10. L’Assemblée appelle par conséquent les États membres et observateurs
du Conseil de l’Europe et les États dont le parlement bénéficie
du statut d’observateur ou de partenaire pour la démocratie auprès
de l’Assemblée parlementaire:
10.1. à
élaborer, s’ils ne l’ont pas encore fait, des stratégies nationales
de prévention de la radicalisation;
10.2. à prioriser l’élaboration de discours alternatifs positifs,
flexibles et adaptés à la propagande terroriste et à l’extrémisme
violent, destinés à ébranler le sommet de la hiérarchie des groupes terroristes
et à nuire à leur autorité, ainsi qu’à souligner l’hypocrisie du
discours extrémiste violent et ce qu’est réellement l’existence
d’un terroriste;
10.3. à travailler en collaboration avec les communautés et
les destinataires ciblés en priorité, ainsi qu’avec la société civile,
les responsables religieux et les responsables communautaires, en
ayant recours à des messagers crédibles, notamment des femmes, des
victimes de terrorisme, d’anciens terroristes repentis et d’anciens
détenus, et une diversité de médias (notamment les messages électroniques,
la télévision, la radio, la presse et internet) pour écarter le
discours terroriste;
10.4. à contester toute utilisation du discours de haine et
à condamner fermement tous ceux qui prêchent ou propagent la haine
et la violence;
10.5. à prendre des mesures, y compris des mesures législatives,
pour contrer l’extrémisme violent et le discours de haine diffusés
sur internet et dans les médias sociaux, qui sont susceptibles d’amener
les individus à une radicalisation violente;
10.6. à étudier et à promouvoir la notion de «valeurs partagées»,
en examinant comment les valeurs qui inspirent à la fois la Convention
et l’islam permettent d’offrir des discours alternatifs positifs,
qui mettent l’accent sur le respect de la portée universelle des
droits et de l’égalité devant la loi, du droit à la vie, du droit
à la justice, du droit à la liberté et à la sûreté, ainsi que des
libertés fondamentales des sociétés plurielles, notamment la liberté
de pensée, de conscience et de religion (article 9), la liberté d'expression
(article 10) et la liberté de réunion et d'association (article 11);
10.7. à promouvoir des discours alternatifs positifs, assortis
d’activités de sensibilisation des communautés locales, en établissant
des rapports directs avec les membres du public ciblé;
10.8. à mettre en place des pratiques de suivi et d’évaluation
pour déterminer l’impact des stratégies de contre-discours et de
discours alternatifs;
10.9. à renforcer la coopération internationale grâce à la mise
en commun des bonnes pratiques et à l’échange d’informations, en
évaluant les initiatives prises par les États et en coordonnant
mieux les approches retenues;
10.10. à revoir la situation dans les systèmes d’enseignement,
à promouvoir une éducation inclusive et à s’assurer que les établissements
scolaires jouent pleinement leur rôle dans la formation de citoyens actifs
dotés d’un sens des responsabilités et d’aptitudes à la réflexion
critique, et prêts à vivre dans une société plurielle et à défendre
les valeurs de la démocratie;
10.11. à signer et à ratifier la Convention du Conseil de l'Europe
pour la prévention du terrorisme (STCE no 196)
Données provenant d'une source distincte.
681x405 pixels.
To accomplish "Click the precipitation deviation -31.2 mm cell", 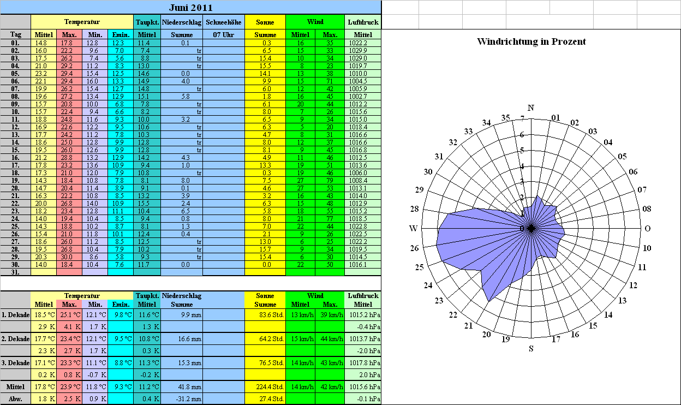I will click(182, 398).
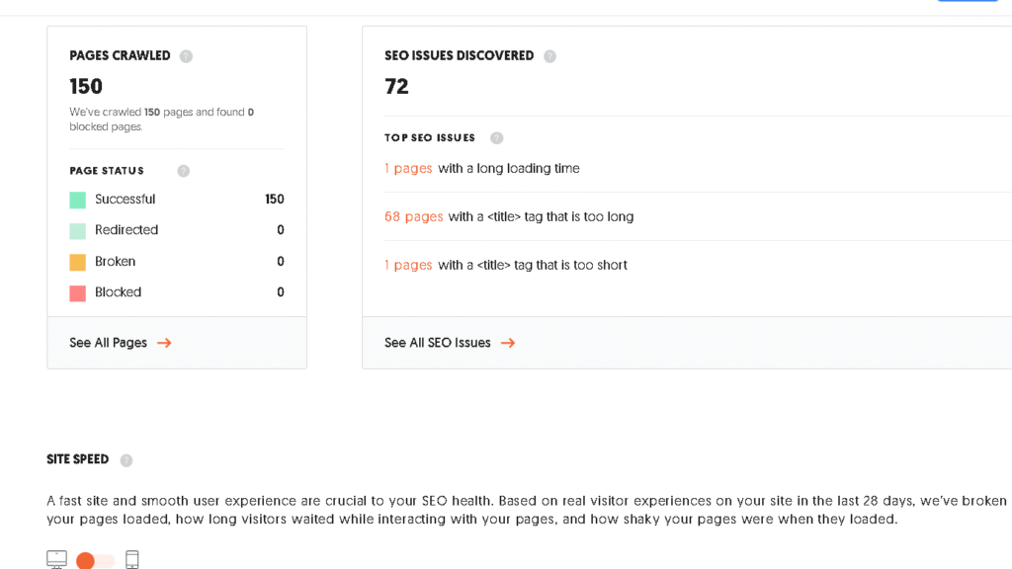This screenshot has height=569, width=1012.
Task: Select the mobile device icon under Site Speed
Action: coord(132,559)
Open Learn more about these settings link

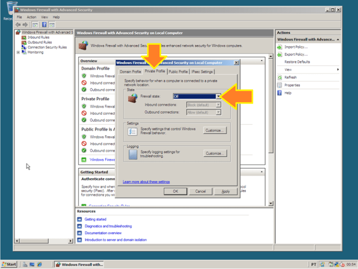(x=146, y=181)
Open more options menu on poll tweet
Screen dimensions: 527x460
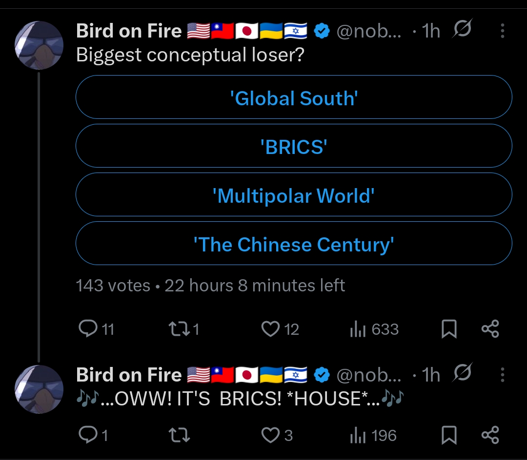tap(502, 32)
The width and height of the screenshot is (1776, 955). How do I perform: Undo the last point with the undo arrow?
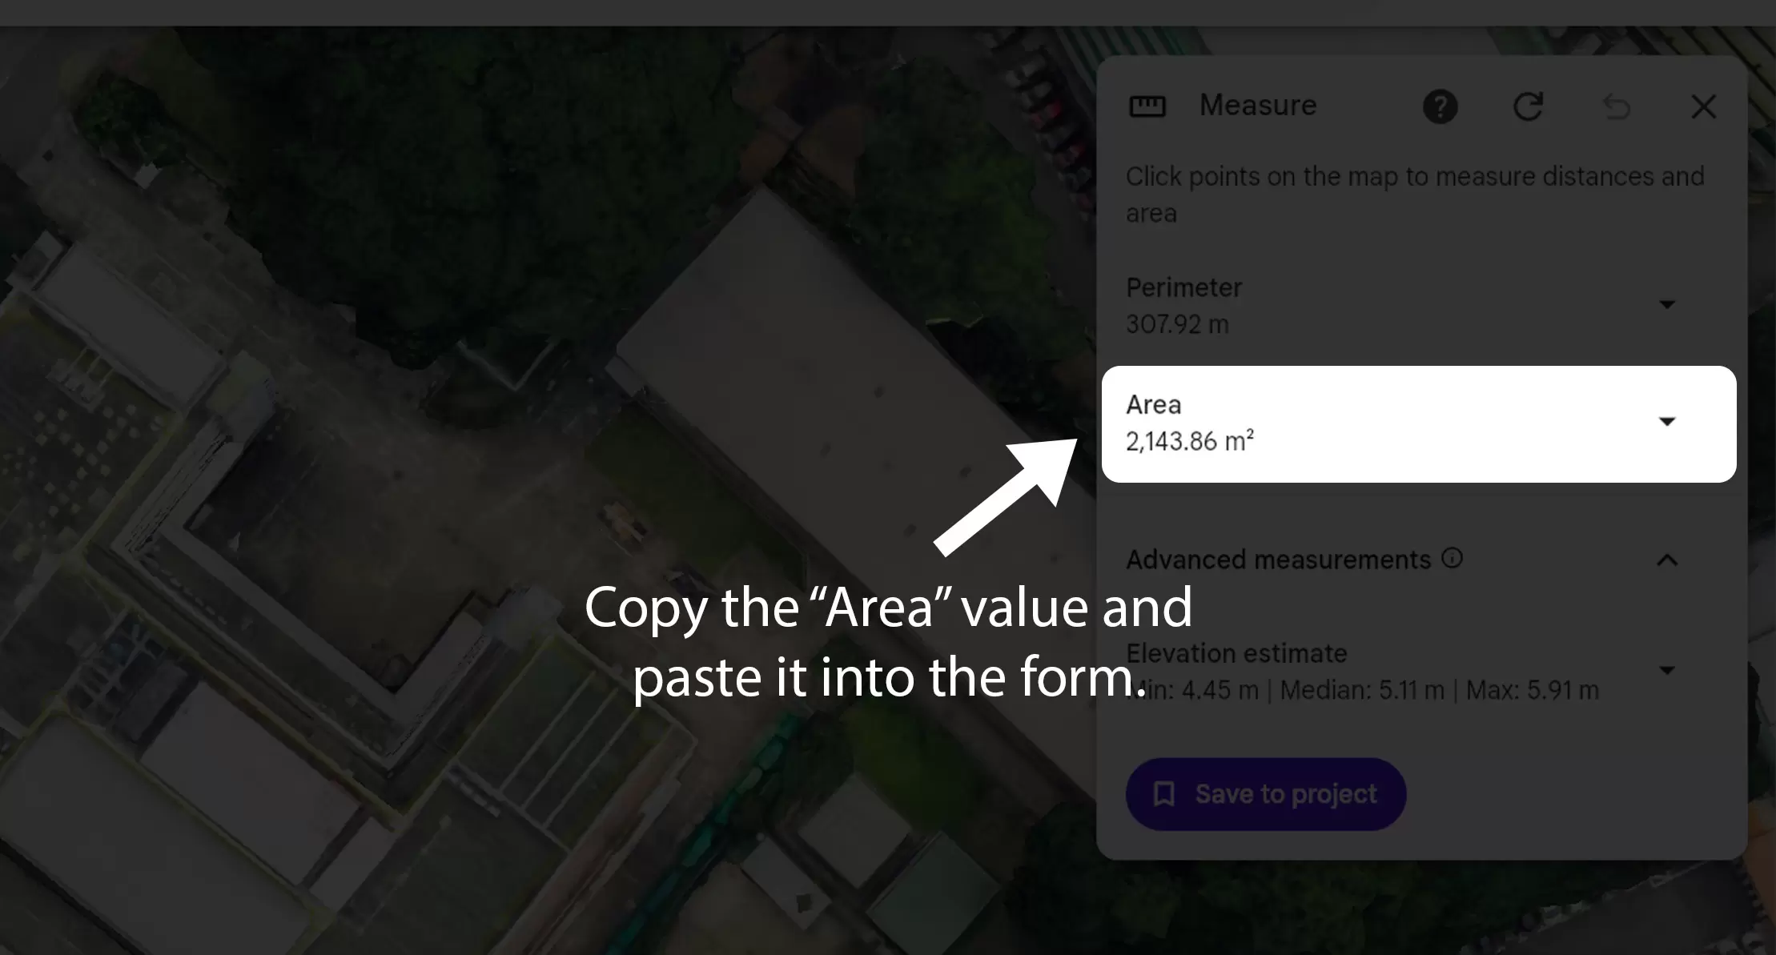pos(1616,106)
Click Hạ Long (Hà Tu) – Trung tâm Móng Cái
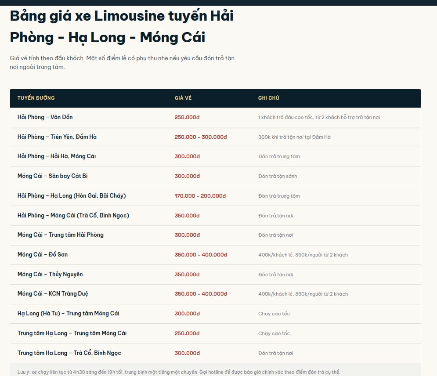The height and width of the screenshot is (376, 437). tap(68, 313)
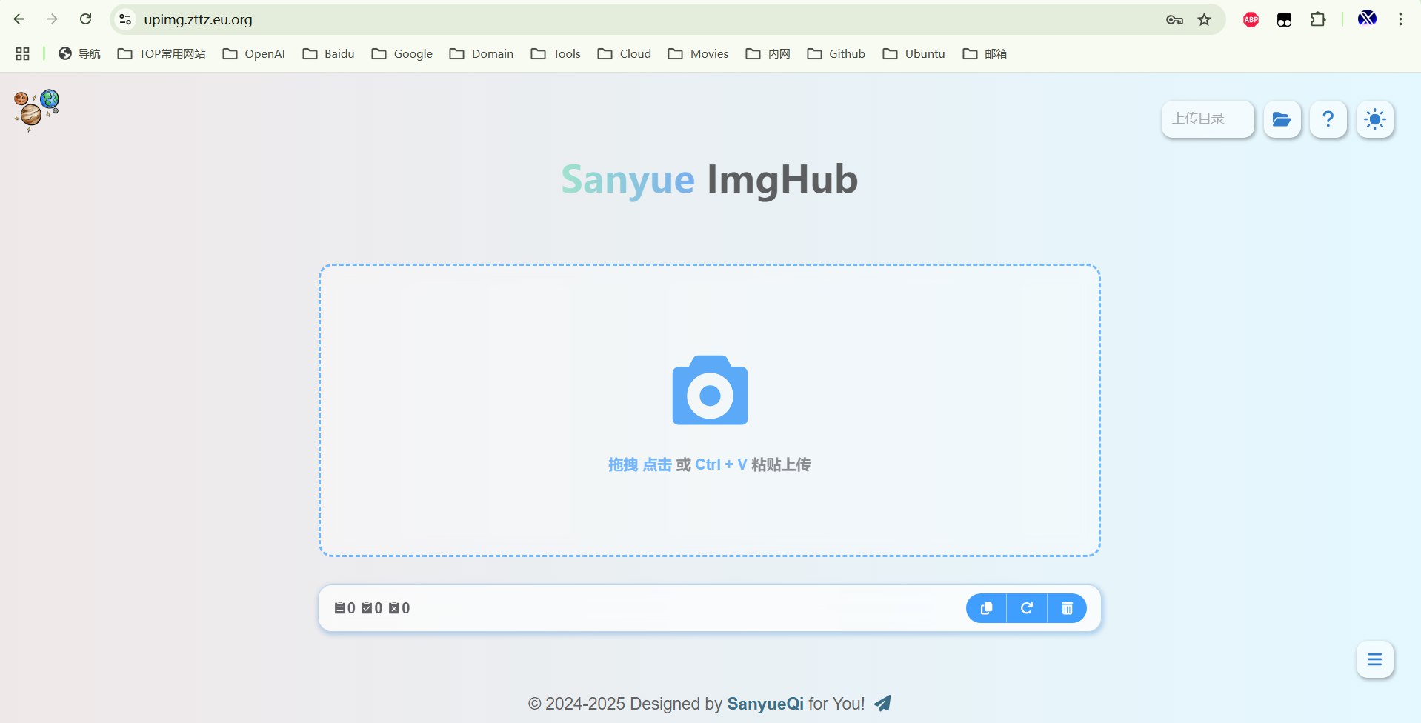Type in the 上传目录 input field

1207,119
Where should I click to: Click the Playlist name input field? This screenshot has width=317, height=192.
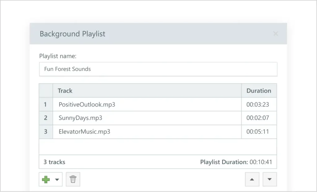[x=158, y=69]
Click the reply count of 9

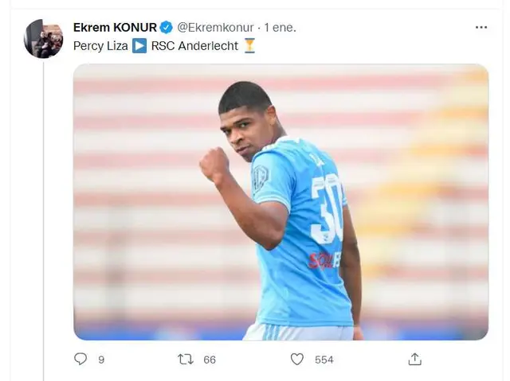point(101,360)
et son Protocole additionnel (STCE no 217),
parallèlement aux autres instruments juridiques pertinents du Conseil
de l’Europe, s’ils ne l’ont pas encore fait.
11. L’Assemblée estime qu’il est fondamental d’articuler le «consensus
par recoupement des points communs» afin d’unir les différentes
communautés sur la base de valeurs communes, et elle est déterminée à
y contribuer. Elle demande par conséquent aux commissions concernées
de faire des propositions d’actions concrètes dans ce sens.